── Extracted data
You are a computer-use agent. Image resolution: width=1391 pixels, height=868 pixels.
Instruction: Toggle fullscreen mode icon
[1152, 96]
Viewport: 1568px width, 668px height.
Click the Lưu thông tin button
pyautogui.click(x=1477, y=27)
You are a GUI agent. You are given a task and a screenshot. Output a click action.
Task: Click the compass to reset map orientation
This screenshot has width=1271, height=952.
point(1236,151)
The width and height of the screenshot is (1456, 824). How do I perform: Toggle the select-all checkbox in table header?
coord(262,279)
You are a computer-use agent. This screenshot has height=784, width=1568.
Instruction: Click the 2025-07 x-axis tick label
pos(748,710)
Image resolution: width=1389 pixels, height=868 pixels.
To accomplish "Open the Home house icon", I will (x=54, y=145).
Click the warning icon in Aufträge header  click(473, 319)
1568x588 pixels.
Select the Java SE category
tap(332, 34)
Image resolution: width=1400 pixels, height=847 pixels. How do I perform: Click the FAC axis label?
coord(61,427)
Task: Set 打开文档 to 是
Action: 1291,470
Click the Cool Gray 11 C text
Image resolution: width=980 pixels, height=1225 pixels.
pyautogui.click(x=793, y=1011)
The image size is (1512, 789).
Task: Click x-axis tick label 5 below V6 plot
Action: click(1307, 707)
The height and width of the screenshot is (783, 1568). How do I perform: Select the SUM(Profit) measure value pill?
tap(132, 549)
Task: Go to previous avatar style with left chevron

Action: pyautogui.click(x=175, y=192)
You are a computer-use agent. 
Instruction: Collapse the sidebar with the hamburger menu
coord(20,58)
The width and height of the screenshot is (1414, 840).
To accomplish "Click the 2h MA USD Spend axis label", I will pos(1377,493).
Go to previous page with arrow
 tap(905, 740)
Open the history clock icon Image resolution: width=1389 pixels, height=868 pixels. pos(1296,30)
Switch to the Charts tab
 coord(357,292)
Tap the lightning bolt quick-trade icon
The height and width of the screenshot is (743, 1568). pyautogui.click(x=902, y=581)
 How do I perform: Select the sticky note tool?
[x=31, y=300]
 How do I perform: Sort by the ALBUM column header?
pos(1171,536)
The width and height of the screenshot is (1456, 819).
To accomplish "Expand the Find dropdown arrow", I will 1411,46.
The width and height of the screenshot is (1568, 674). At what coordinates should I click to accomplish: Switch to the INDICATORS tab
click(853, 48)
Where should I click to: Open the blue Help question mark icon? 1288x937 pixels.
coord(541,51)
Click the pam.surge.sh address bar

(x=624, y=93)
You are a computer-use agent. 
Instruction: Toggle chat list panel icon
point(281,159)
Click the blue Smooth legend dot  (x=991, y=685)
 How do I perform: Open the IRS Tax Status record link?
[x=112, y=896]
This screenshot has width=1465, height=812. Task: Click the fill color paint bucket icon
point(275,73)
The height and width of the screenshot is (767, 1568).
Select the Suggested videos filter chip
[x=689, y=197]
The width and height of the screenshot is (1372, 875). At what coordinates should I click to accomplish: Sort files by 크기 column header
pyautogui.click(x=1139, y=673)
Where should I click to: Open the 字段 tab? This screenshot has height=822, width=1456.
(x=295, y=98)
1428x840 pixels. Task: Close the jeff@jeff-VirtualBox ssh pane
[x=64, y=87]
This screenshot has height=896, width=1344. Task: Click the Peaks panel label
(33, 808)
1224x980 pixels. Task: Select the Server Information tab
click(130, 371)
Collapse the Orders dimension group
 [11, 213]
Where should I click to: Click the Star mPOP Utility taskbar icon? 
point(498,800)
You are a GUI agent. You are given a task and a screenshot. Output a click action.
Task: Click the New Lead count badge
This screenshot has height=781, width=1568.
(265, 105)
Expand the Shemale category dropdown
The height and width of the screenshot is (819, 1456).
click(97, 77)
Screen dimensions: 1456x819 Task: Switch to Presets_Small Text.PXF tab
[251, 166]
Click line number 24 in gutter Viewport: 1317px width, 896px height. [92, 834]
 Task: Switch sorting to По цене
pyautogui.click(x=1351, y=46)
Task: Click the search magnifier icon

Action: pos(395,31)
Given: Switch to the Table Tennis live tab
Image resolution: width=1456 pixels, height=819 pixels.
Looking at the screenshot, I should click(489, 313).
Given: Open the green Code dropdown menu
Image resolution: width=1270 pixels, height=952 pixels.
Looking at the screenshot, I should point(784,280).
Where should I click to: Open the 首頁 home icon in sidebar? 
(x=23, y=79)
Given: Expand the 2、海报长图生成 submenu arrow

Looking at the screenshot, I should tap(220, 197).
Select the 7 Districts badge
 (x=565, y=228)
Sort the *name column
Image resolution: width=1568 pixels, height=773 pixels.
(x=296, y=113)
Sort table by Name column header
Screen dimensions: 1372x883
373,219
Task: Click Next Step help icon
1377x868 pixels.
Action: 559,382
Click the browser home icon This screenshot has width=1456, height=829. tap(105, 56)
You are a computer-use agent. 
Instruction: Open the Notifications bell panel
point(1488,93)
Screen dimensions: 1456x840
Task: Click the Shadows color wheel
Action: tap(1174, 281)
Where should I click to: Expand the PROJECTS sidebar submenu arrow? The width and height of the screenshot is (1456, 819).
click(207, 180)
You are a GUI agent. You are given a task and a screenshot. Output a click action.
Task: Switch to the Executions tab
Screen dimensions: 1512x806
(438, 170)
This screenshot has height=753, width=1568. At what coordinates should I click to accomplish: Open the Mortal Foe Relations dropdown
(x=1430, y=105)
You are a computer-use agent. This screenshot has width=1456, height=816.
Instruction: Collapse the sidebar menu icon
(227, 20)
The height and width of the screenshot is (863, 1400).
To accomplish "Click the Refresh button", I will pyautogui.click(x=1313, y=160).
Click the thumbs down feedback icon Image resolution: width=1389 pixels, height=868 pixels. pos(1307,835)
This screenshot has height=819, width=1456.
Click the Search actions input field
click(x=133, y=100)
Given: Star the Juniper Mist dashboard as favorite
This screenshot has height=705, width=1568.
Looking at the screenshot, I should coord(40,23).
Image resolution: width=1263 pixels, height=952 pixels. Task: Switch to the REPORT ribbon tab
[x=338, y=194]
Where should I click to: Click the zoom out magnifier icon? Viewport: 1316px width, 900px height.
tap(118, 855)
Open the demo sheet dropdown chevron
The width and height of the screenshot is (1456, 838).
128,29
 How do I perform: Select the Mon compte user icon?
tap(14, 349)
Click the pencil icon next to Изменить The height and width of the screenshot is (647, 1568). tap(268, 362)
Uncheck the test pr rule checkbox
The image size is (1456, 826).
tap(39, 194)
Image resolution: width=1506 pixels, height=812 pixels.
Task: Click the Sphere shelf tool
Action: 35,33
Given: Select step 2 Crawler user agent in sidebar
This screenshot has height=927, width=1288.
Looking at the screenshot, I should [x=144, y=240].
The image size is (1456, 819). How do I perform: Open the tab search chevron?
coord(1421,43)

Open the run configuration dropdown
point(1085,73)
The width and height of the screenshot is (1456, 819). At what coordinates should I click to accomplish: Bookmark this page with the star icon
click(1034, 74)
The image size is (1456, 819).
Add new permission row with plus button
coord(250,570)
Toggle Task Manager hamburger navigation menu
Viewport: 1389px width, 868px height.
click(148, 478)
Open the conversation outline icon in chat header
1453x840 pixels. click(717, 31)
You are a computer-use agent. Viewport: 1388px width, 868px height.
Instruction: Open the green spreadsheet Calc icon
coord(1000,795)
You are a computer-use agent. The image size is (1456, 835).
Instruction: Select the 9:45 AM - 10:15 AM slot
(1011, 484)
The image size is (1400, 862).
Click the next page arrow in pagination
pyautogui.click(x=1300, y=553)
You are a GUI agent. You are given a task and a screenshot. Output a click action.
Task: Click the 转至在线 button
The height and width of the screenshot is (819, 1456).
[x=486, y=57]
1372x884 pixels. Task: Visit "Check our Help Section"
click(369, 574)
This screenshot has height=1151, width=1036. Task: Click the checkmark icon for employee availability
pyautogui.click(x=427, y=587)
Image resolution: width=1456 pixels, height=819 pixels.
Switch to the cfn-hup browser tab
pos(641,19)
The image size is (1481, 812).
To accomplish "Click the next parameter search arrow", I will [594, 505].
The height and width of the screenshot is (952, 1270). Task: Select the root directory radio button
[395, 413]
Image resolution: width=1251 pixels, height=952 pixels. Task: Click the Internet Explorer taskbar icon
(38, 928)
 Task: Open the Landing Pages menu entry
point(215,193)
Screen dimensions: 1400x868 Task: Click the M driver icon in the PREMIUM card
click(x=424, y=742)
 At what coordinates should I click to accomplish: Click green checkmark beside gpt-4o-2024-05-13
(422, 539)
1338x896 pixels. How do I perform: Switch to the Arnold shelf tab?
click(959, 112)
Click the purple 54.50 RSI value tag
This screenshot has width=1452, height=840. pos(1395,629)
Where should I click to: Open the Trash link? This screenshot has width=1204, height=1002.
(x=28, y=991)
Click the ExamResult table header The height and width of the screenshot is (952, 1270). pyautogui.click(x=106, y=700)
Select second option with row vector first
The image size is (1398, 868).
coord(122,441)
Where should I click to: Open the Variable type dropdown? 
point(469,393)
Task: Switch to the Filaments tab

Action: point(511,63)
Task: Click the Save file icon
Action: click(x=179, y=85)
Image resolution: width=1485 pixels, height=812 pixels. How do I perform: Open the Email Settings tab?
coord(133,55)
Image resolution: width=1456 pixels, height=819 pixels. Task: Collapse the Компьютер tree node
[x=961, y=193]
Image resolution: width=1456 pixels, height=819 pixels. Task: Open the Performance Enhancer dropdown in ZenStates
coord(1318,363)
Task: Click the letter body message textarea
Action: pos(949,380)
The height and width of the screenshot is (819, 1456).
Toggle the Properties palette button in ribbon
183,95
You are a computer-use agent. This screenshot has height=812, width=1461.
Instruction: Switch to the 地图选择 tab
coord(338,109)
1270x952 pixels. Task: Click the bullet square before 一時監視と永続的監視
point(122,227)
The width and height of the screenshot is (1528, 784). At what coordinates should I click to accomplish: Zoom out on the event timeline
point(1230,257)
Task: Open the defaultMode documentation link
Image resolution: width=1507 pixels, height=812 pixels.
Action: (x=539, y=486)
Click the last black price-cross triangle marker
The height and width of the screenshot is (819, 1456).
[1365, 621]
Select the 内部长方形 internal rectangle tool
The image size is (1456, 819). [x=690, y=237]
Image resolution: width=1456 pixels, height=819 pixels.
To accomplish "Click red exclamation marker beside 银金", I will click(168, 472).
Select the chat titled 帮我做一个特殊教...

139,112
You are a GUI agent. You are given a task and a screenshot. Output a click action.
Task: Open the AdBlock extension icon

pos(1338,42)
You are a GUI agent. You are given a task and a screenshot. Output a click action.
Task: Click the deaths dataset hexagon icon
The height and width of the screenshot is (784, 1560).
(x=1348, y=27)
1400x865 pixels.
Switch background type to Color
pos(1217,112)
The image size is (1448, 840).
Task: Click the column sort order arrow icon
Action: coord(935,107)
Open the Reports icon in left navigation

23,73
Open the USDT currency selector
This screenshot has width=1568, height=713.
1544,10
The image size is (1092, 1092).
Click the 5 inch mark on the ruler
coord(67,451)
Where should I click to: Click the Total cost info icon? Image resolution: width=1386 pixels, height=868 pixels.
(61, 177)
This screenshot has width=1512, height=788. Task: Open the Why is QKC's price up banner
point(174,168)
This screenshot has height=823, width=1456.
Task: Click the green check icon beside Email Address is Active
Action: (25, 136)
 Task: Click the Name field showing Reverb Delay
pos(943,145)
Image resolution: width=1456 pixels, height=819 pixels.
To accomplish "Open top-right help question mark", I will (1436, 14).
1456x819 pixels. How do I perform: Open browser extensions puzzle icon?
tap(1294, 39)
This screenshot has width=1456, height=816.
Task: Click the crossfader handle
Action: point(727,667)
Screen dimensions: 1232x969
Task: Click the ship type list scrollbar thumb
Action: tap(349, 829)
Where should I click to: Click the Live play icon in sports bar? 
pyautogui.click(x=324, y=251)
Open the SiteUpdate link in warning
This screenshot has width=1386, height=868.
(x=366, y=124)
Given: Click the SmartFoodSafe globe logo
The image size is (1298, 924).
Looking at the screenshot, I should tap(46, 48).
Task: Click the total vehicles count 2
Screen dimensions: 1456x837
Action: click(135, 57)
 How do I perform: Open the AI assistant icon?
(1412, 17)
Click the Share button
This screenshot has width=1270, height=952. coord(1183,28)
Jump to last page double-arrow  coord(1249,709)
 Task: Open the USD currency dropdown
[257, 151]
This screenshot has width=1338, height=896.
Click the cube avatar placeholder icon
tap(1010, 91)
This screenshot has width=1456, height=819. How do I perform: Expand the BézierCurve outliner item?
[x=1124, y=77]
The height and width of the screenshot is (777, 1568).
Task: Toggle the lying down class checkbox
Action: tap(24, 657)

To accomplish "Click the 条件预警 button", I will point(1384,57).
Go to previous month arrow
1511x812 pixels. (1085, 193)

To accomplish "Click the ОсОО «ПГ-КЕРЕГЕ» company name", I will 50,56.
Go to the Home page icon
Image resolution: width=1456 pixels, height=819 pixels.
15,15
────
=== Goal of the exercise ===
Once the line with "Select the 7 Districts badge" is found in the records above, print exactly that line and every line after it through the line with "Click the browser".

=== Reply to the task ===
Select the 7 Districts badge
 (x=565, y=228)
Sort the *name column
Image resolution: width=1568 pixels, height=773 pixels.
(x=296, y=113)
Sort table by Name column header
Screen dimensions: 1372x883
373,219
Task: Click Next Step help icon
1377x868 pixels.
Action: 559,382
Click the browser home icon This screenshot has width=1456, height=829. tap(105, 56)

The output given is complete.